▶ _Material for the task_:

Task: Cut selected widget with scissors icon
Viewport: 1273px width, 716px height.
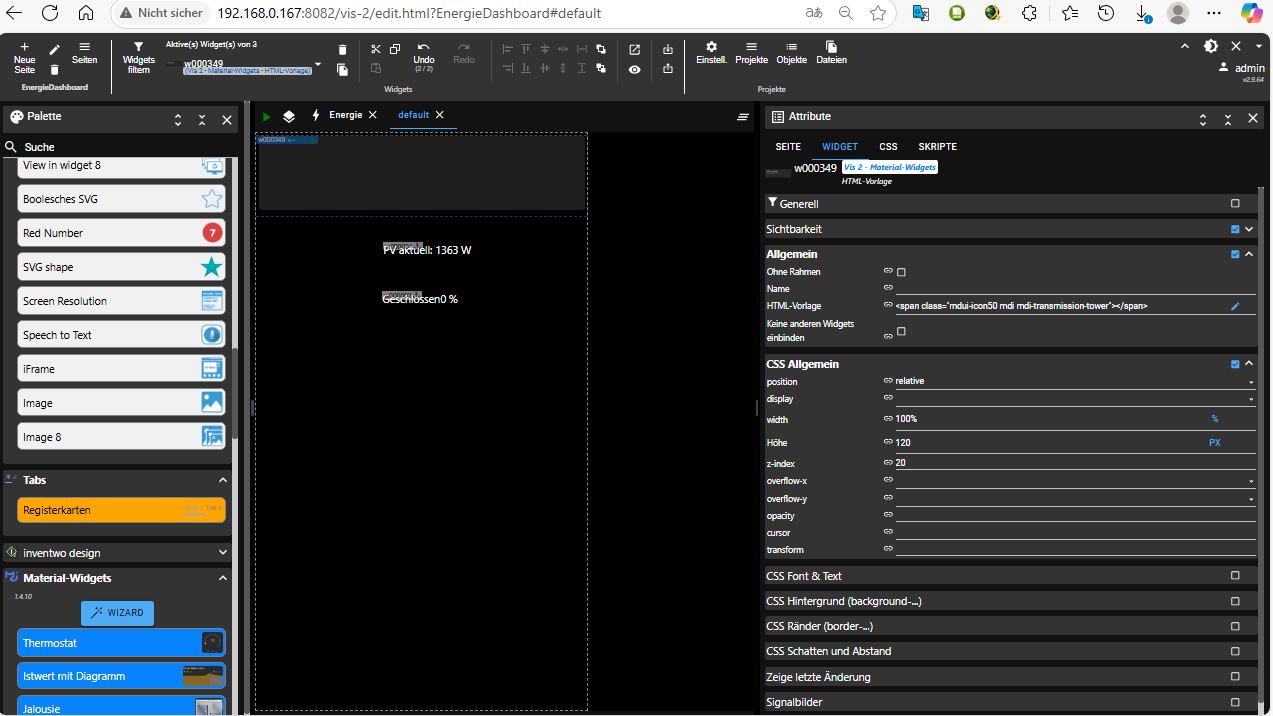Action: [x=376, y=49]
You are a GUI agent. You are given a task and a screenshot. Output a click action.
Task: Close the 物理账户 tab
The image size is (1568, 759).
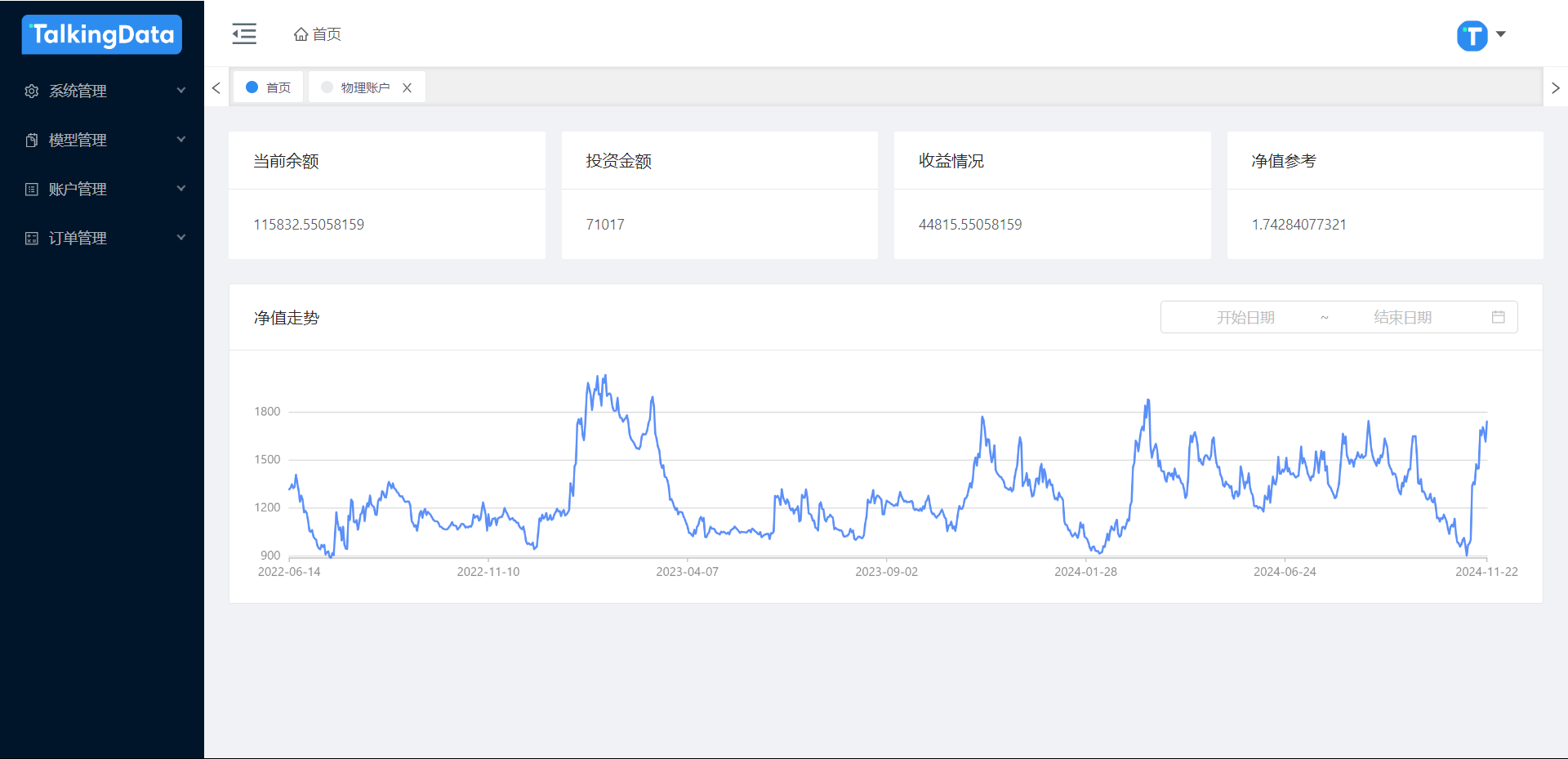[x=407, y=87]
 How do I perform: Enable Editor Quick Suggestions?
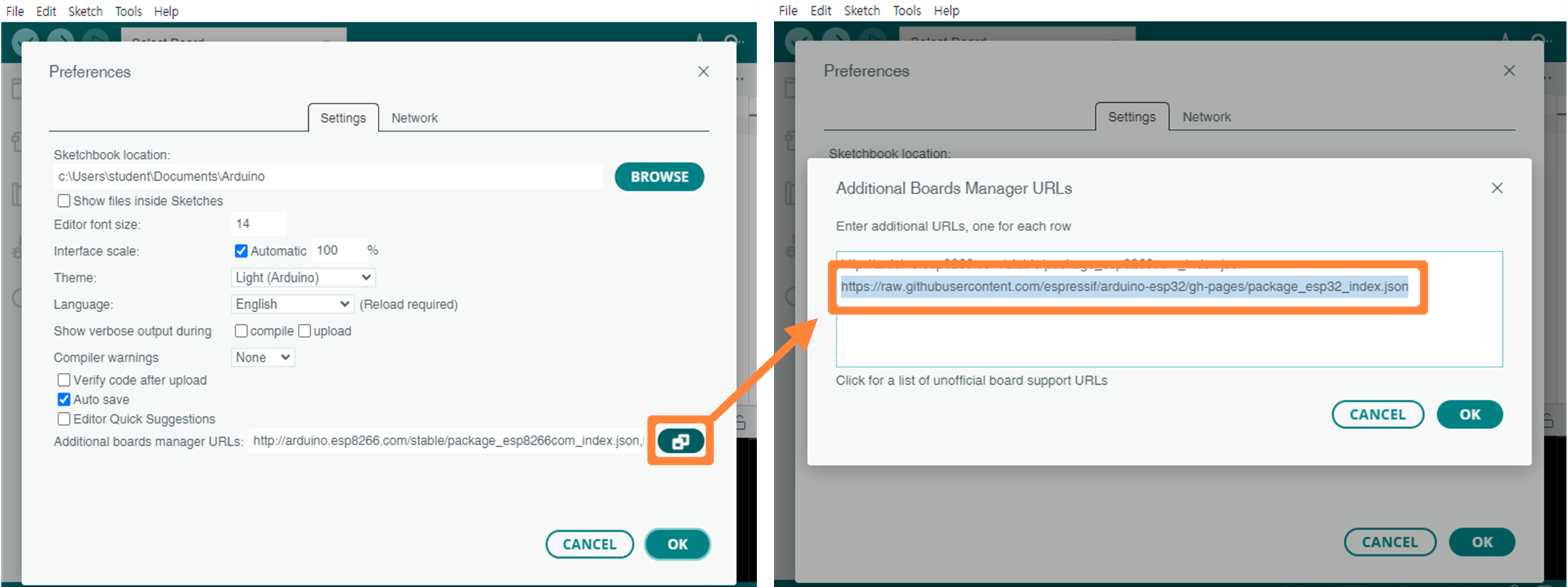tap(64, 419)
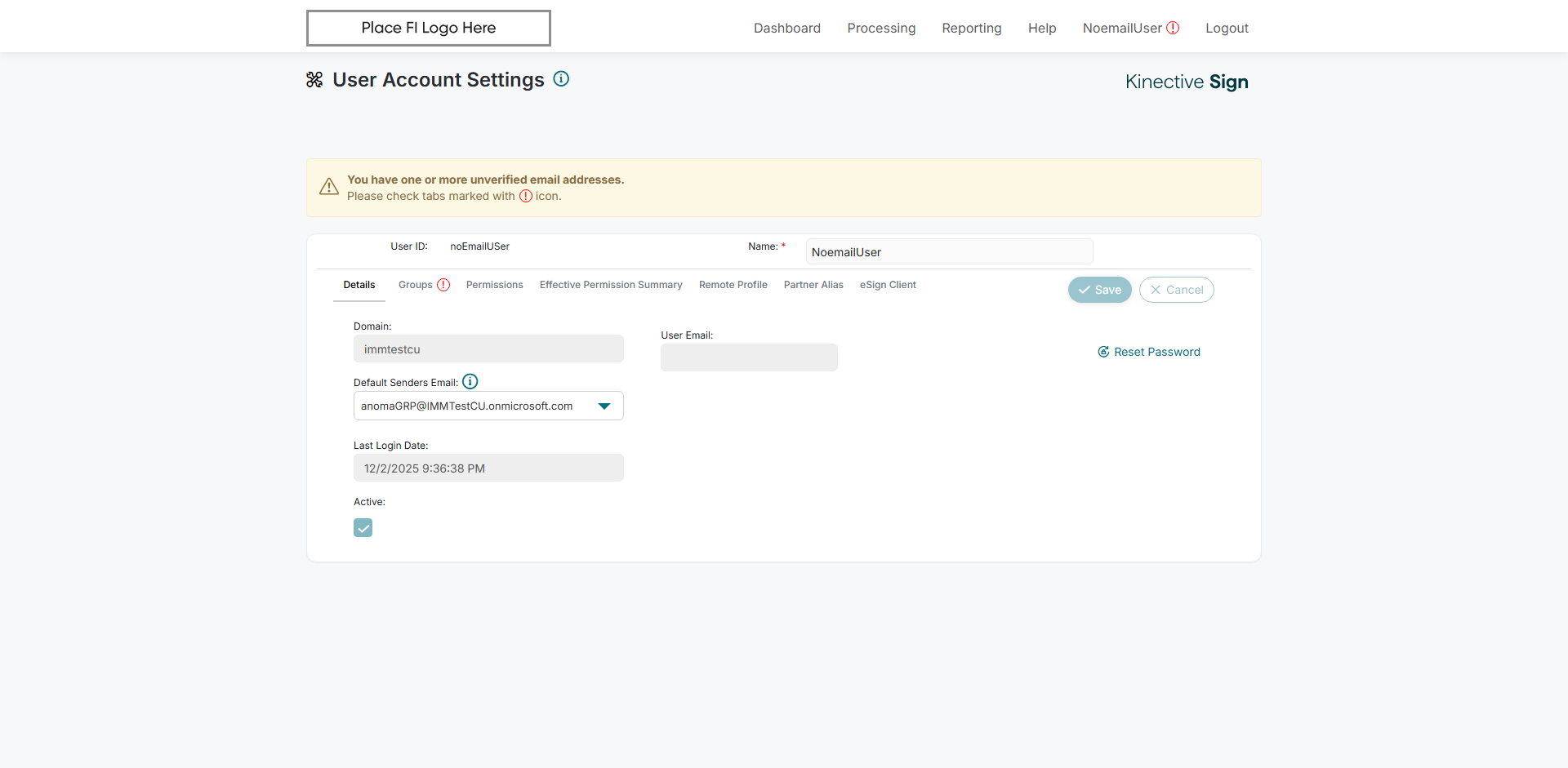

▶ _To do_: The answer must be an exact copy of the lines from the start of the records above through the line containing "Task: Close the 物理账户 tab", with no pictures in it.

▶ _Exercise solution_:
Task: Cut selected widget with scissors icon
Viewport: 1273px width, 716px height.
Action: [x=376, y=49]
You are a GUI agent. You are given a task and a screenshot. Output a click action.
Task: Close the 物理账户 tab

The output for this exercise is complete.